Saturday, February 18, 2012

Bayesian Multi-Task Reinforcement Learning

Authors: Alessandro Lazaric, Mohammad Ghavamzadeh 

Conference: ICML, 2010


Summary:
The paper talks about multi-task Reinforcement Learning(RL) in an environment where the number of samples for a given task is limited in number because of the policy involved. This work assumes that the tasks share a similar structure and hence the corresponding value functions (vfs) are sampled from a common prior. Because of this assumption, the authors are able to do joint learning of vfs, in both cases of vfs from same task class or not. The paper stand out from others in its usage of Hierarchical Bayesian approach to model the distribution over vfs in parametric and non-parametric setting.
Strengths:
  1. Generative models and inference algorithms for both cases of learning (symmetric and asymmetric) considered.
  2. Modeling of value function similarity by HBM.
  3. Different modes of learning: symmetric parametric and asymmetric non-parametric learning
  4. Almost all the key machine learning areas like regression, Sampling, Bayesian modeling, Expectation Maximization, Dirichlet Process etc are touched upon here making it a paper with sound theoretical arguments.
  5. Transfer of information from the joint distribution of vfs to learn the value function for new task.
Weaknesses:
  1. Authors have compared three paradigms of STL, MCMTL and SCMTL but failed to compare, on the benchmark problems, how the other related techniques perform (given that they have quoted considerable number of related works) or even further, since the authors have significantly adapted ideas from literature, they could have given a comparison of BMTL with already published results.
  2. The sampling techniques are computationally expensive and they are employed for asymmetric settings. Discussion of time complexity would have helped.
  3. The paper appeared to be an amalgamation of already established techniques, combining them in some new combination and hence it had frequent referrals to old papers for all important parameters and results which made its reading hard.

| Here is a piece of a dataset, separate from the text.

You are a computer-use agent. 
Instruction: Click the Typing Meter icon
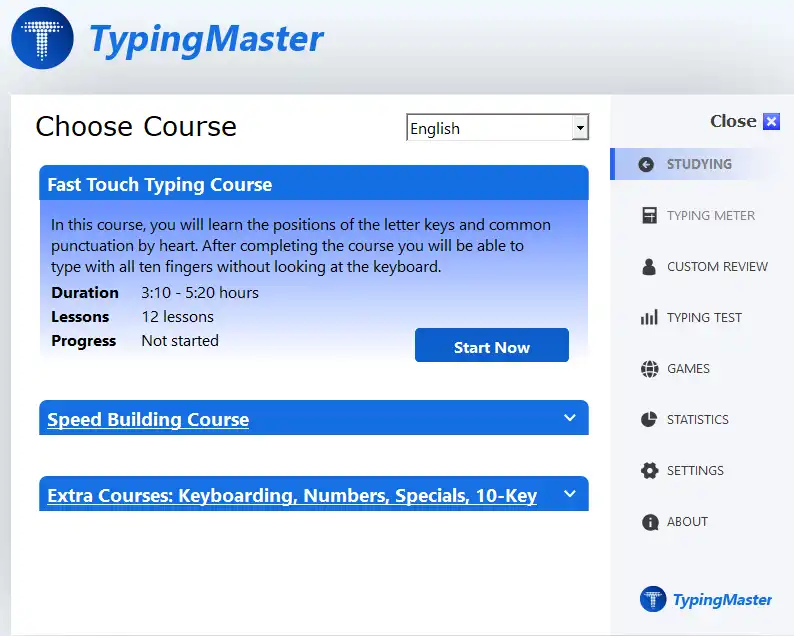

In that sense, the paper is not self contained.
  4. No clear experimental setup to corroborate the ability to handle undefined number of classes.

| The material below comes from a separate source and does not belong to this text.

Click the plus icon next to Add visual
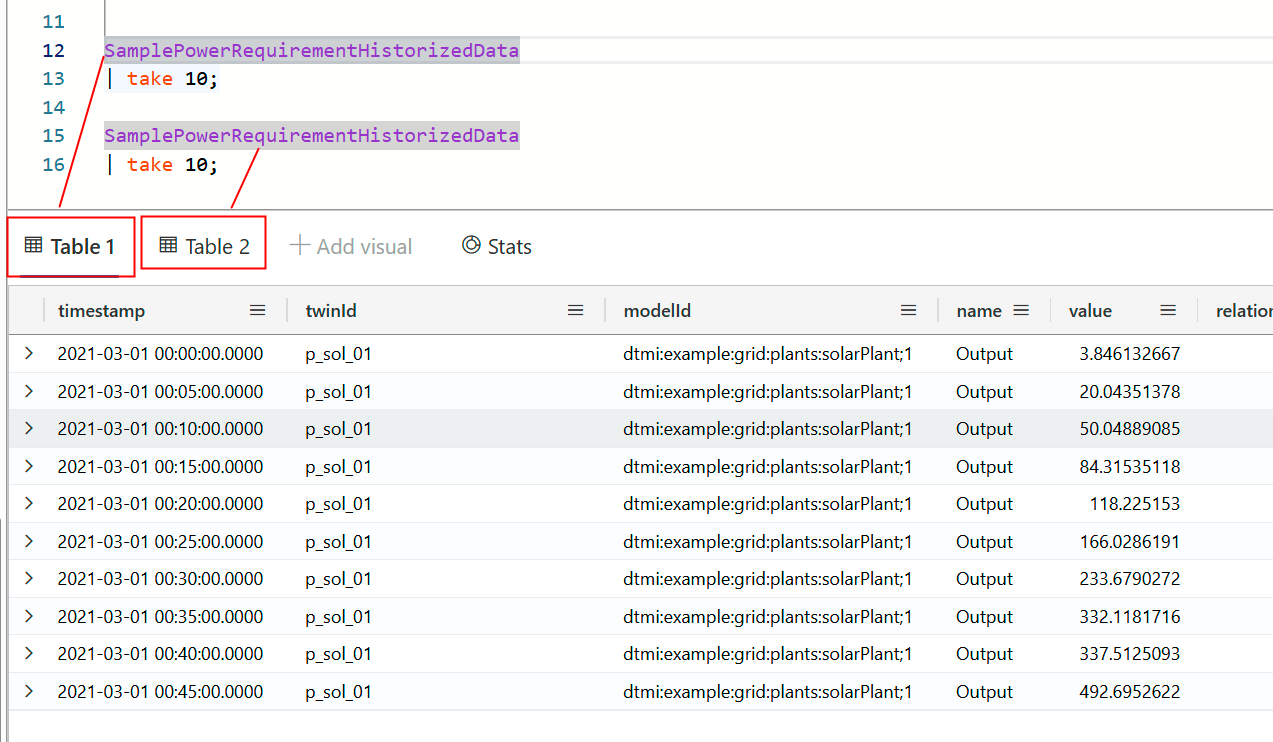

  5. It is surprising to see that the performance dips in all cases when the number of samples increase. While it is good to see that for limited samples and increase in number of tasks, the methods do well, the proposed method should be improved to take into account large number of samples, if available.
Next steps/Discussion:
  1. Referring to figure 5c, it would be good to have discussion about why MCMTL fails when the number of tasks is limited in number.

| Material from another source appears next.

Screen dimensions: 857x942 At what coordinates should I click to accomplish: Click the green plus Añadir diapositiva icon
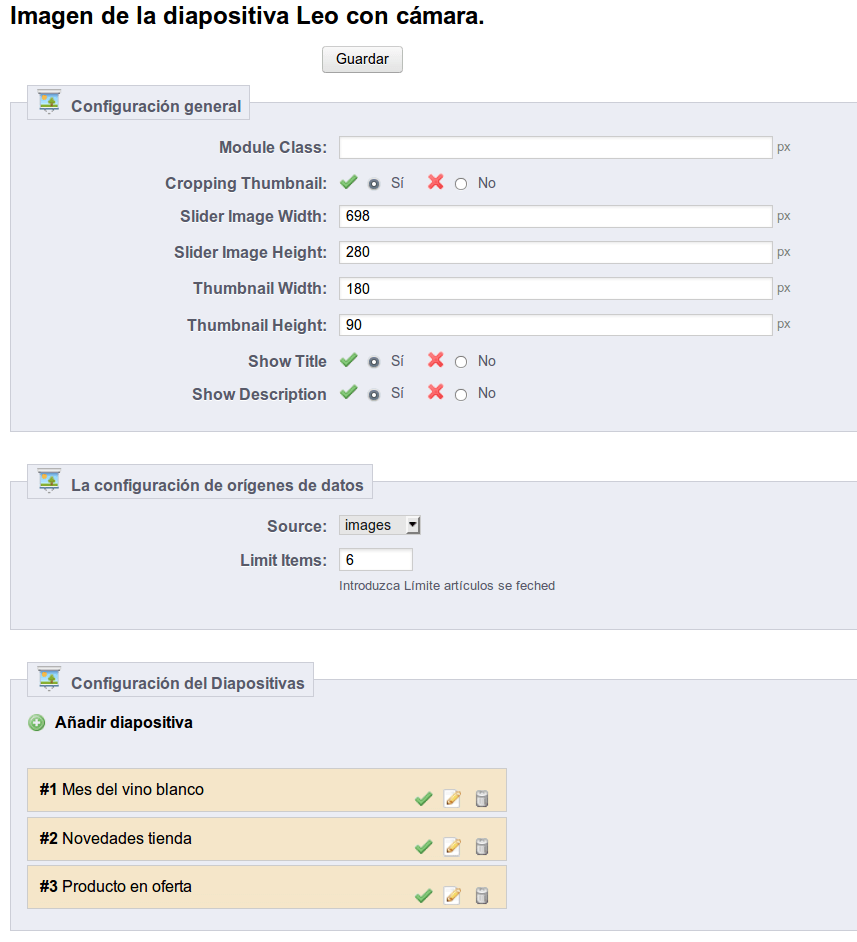[37, 723]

  2. It is clear that there is some kind of transfer learning happening while learning the value function of a newly observed task. It would be interesting to analyze under what paradigm of transfer learning this paper falls into.
  3. It would be useful to know types of features usually considered for representing vfs in RL, esp for benchmark problems like inverted pendulum.
  4. Since RL is predominantly used in Robotics, it would be good to know a real world example where the vfs are from same prior.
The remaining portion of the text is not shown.